Testo dell'esercizio:
========================================================================

Breve disamina del danno da perdita del rapporto parentale: definizione, presupposti per la risarcibilità, soggetti legittimati ad agire per il risarcimento del danno, onere della prova e criteri di liquidazione del risarcimento
Introduzione al danno da perdita parentale
La morte di una persona in conseguenza di un fatto illecito (a titolo esemplificativo, a causa di un sinistro stradale, di un incidente sul lavoro o per medical malpractice) determina uno svantaggio giuridicamente rilevante non solo per colui che è direttamente offeso dalla condotta antigiuridica, ma anche per altri soggetti, prossimi al danneggiato, capace di ingenerare profonde sofferenze e alterazioni delle proprie abitudini quotidiane.

========================================================================

Dati:
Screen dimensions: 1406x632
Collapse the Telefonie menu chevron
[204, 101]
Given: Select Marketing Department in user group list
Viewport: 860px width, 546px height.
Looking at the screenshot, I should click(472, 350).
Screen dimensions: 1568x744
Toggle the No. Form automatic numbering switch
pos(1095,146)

========================================================================

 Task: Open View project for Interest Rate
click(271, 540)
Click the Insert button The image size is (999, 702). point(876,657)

========================================================================

Esercizio 1:
Quali esempi di fatto illecito che causa la morte di una persona cita il testo sul danno da perdita del rapporto parentale?
Esercizio 2:
Prosegui il testo sul danno da perdita del rapporto parentale a partire dall'ultima frase riportata.

Risposta finale 1:
Un sinistro stradale, un incidente sul lavoro o un caso di medical malpractice.

Risposta finale 2:
Nel corso degli ultimi anni la dottrina e la giurisprudenza, valorizzando il legame esistente tra il defunto e determinati soggetti a lui più o meno “vicini”, hanno elaborato il concetto di danno non patrimoniale cd. da perdita del rapporto parentale, dando la possibilità a queste “vittime secondarie” di agire (anche) per far valere un proprio diritto nei confronti del civilmente responsabile per chiedere il risarcimento del danno.
Il danno da perdita del rapporto parentale, che costituisce senz’altro il prototipo per eccellenza di illecito cd. plurioffensivo, è frutto di una rinnovata visione del danno da morte attraverso una lettura costituzionalmente orientata (con specifico riferimento all’intangibilità della sfera degli affetti e alla stabilità del rapporto familiare ex artt. 2, 29, 30 e 31 Cost.) delle disposizioni generali in tema di danno non patrimoniale, quali gli artt. 1223, 1226 e, in particolare, l’art. 2059 cod. civ..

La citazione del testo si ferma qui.